■ Requirement ■
Of the lines below, report only those that contain "value".

Start of Extracted material

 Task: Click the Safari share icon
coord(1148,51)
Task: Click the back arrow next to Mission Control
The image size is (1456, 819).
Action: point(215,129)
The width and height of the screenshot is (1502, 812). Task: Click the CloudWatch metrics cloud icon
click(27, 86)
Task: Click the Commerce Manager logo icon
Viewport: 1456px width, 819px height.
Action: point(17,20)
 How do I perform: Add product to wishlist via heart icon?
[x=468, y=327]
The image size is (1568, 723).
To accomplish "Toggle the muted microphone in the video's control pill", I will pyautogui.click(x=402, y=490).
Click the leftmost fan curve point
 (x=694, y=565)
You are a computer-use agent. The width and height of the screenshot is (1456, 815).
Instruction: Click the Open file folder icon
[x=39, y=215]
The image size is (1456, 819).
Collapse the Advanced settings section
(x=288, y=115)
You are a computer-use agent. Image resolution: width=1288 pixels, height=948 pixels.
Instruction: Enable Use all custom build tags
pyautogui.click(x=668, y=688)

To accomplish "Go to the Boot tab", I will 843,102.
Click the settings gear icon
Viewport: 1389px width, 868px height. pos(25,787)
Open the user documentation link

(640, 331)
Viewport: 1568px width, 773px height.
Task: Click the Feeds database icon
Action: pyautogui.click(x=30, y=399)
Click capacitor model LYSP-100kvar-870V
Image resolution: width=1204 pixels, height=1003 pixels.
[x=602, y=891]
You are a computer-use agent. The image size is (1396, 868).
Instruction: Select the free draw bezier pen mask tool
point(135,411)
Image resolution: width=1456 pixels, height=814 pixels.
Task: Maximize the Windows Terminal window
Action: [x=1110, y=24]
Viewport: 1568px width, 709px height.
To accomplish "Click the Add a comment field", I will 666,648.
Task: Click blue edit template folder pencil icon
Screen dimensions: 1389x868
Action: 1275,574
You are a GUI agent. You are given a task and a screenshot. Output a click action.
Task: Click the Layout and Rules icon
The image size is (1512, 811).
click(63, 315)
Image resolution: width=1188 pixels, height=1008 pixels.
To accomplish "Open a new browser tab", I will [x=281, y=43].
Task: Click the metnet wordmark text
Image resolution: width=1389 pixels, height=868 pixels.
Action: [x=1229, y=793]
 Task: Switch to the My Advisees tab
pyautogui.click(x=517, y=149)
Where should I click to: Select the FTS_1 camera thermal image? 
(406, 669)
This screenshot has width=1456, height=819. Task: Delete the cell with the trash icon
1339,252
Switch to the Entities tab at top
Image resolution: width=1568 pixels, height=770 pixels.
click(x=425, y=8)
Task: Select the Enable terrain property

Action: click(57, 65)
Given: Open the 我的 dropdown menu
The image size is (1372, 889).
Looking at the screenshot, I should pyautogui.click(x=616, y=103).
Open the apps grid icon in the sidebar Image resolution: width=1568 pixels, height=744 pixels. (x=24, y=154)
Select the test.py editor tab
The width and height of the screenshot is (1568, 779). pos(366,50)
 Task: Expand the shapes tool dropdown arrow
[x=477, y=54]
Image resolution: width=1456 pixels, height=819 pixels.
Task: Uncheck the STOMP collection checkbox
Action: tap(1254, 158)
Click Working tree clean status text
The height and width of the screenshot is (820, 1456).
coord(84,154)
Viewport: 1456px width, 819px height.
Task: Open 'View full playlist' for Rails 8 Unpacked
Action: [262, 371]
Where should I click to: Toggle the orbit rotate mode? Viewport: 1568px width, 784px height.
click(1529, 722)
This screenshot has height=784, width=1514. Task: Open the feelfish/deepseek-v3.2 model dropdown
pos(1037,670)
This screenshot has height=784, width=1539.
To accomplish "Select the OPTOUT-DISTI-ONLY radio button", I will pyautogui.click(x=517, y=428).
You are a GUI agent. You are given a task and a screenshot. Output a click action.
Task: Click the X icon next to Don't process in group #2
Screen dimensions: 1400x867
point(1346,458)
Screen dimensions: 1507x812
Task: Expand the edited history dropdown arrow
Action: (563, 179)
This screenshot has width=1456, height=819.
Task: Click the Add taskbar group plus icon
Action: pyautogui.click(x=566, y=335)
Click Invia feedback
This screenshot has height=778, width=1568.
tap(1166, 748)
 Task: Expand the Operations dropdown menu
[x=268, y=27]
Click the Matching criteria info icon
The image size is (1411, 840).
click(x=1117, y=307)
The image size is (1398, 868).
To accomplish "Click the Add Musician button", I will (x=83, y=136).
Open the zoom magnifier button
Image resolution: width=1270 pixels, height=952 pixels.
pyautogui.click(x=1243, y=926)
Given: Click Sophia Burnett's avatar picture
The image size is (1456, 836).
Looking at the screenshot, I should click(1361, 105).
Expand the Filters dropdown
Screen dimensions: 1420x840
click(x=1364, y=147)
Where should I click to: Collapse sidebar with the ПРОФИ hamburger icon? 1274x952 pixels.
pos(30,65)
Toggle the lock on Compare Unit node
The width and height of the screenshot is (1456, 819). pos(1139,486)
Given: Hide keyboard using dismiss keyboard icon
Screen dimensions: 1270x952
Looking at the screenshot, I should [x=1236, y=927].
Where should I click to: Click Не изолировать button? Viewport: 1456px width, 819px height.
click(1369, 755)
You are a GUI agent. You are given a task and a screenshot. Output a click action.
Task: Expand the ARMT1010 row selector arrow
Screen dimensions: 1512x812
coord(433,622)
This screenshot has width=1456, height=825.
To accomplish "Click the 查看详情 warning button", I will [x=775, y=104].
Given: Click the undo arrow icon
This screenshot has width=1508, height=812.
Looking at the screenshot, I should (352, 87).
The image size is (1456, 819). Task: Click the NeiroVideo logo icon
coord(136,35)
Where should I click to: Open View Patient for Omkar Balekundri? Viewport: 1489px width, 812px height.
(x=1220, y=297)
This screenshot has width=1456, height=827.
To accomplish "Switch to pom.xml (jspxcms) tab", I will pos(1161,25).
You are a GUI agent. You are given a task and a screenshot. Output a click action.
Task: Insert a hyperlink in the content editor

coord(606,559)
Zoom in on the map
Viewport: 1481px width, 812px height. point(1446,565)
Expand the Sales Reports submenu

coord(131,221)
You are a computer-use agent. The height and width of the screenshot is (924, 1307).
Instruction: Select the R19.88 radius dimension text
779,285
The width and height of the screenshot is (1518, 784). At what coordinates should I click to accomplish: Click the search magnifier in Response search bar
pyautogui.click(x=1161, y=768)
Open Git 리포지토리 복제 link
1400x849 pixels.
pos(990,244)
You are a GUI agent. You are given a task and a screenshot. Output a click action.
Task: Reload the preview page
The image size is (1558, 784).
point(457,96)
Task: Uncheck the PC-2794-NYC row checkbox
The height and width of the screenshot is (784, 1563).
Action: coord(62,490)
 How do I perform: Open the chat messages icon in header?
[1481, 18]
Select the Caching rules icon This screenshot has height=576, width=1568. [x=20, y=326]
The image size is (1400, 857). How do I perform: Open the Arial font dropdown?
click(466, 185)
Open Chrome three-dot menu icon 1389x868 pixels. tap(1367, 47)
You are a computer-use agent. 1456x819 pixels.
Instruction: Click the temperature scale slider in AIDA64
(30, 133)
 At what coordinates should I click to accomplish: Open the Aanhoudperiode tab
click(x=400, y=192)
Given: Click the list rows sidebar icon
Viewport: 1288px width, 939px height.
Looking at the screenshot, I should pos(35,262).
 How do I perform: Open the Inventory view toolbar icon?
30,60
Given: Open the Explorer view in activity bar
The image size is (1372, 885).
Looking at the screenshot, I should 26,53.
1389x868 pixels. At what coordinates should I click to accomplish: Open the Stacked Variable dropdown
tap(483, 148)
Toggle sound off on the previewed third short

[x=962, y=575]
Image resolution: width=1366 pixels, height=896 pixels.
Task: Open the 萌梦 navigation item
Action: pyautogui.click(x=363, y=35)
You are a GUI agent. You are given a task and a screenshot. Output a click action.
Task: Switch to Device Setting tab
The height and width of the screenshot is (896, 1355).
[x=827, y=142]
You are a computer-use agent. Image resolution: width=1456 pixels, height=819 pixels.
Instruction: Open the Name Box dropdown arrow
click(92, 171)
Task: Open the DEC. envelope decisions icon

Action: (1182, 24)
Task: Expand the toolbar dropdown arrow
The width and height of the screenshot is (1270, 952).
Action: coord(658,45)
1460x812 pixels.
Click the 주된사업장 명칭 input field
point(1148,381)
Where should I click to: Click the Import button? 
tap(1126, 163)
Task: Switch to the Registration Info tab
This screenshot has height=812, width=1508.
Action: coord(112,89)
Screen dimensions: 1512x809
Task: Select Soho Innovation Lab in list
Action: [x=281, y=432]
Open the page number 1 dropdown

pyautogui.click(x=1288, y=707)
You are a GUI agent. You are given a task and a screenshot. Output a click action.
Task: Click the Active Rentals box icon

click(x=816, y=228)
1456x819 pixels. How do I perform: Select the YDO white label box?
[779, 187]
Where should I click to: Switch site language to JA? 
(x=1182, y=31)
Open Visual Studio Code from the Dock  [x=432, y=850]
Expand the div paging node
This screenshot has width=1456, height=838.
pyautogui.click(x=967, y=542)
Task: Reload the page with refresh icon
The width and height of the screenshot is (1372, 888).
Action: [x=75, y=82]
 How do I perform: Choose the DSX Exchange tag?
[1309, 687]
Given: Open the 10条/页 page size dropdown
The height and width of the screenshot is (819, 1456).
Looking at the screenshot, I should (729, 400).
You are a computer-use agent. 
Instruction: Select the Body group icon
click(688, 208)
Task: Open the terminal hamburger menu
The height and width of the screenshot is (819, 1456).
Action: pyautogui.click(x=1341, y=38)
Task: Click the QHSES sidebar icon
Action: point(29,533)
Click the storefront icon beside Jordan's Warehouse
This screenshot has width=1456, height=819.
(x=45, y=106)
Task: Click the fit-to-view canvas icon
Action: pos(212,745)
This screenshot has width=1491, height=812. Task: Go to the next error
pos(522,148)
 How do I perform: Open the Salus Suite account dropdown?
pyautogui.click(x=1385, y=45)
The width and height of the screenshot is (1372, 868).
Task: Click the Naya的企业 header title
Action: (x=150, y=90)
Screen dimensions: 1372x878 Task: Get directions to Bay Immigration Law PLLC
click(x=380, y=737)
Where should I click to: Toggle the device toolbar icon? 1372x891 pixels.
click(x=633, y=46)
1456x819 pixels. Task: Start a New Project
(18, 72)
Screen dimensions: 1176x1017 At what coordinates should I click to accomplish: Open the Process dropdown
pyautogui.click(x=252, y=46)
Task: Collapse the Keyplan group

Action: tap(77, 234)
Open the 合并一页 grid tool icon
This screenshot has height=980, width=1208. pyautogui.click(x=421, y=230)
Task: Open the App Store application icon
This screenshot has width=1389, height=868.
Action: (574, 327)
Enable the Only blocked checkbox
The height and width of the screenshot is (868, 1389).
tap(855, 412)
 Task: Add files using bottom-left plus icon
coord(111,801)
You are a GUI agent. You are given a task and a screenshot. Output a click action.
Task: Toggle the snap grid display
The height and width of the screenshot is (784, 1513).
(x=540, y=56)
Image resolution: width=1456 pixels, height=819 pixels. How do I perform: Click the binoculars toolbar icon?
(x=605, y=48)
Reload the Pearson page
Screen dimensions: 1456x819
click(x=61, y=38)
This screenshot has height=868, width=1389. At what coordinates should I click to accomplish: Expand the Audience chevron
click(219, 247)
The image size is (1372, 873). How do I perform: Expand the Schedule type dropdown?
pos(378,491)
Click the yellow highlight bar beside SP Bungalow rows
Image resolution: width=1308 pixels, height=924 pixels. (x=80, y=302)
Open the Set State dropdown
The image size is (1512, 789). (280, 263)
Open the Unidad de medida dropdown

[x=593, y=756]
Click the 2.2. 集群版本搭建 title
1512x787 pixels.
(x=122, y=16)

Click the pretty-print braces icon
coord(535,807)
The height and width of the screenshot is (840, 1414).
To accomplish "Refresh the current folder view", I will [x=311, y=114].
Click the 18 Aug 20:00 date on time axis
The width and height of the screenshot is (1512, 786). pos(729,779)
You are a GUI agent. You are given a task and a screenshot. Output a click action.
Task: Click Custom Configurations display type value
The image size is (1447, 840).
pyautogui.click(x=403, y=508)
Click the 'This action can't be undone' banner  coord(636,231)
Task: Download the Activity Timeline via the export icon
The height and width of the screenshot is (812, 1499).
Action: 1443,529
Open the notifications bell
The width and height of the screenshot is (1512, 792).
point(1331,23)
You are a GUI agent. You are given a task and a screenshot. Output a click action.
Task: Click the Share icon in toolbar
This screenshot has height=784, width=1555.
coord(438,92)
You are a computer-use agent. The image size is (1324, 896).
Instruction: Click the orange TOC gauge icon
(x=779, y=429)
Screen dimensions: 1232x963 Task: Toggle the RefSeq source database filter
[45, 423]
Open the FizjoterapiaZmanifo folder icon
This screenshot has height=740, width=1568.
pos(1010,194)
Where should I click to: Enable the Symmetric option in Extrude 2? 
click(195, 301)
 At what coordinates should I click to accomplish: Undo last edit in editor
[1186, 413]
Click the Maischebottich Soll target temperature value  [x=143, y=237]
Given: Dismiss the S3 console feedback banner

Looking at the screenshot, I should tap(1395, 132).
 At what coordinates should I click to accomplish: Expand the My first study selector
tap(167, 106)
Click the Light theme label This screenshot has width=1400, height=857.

End of Extracted material

■ Response area ■
Task: Click Custom Configurations display type value
Click the Maischebottich Soll target temperature value  [x=143, y=237]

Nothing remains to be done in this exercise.